● WHAT YOU WILL DO: Check each line of the data for "label", and copy the ones that have it.

(Records drawn from a dataset)
====
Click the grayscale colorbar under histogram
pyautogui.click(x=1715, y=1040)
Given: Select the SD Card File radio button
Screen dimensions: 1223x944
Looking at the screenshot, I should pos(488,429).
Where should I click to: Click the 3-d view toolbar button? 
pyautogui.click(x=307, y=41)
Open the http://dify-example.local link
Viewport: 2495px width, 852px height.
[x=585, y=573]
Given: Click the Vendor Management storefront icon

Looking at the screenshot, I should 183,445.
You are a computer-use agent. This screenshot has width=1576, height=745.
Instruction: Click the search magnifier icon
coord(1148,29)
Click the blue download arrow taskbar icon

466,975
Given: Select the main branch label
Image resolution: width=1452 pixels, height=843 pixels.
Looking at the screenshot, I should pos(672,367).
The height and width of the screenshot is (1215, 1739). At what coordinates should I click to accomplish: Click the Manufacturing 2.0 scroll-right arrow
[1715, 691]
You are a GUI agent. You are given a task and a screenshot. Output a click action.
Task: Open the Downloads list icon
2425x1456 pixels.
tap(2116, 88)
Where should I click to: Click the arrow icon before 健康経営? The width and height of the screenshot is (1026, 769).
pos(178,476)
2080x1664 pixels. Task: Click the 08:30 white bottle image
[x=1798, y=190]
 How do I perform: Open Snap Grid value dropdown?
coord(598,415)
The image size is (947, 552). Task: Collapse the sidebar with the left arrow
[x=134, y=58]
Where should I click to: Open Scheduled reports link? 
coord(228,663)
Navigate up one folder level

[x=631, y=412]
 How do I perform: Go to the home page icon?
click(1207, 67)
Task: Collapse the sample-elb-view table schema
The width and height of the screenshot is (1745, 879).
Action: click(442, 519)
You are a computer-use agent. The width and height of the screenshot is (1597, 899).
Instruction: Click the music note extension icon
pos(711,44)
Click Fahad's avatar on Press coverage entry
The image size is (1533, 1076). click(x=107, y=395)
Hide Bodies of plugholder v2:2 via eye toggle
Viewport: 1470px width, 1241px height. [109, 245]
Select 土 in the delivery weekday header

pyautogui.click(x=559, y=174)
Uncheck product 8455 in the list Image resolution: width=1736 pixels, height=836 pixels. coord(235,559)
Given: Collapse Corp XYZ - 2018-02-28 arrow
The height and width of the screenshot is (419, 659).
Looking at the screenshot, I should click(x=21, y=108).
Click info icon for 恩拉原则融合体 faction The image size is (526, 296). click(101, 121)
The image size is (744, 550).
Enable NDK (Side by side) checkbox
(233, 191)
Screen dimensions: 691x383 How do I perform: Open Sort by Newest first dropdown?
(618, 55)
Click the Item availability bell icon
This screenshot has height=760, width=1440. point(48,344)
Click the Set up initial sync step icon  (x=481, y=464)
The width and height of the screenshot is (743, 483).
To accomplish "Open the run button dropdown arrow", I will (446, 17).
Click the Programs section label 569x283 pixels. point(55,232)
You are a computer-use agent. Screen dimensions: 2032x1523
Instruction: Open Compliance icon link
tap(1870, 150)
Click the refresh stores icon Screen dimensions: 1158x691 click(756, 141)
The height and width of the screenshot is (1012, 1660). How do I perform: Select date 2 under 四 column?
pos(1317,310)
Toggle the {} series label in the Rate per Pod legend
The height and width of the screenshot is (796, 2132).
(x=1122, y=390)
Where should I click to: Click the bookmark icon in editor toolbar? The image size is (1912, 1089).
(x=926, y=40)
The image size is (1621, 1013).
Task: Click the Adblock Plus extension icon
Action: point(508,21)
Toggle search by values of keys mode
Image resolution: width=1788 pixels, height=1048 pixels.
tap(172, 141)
====
● EXERCISE ANSWER:
Given: Select the main branch label
Click the Programs section label 569x283 pixels. point(55,232)
Toggle the {} series label in the Rate per Pod legend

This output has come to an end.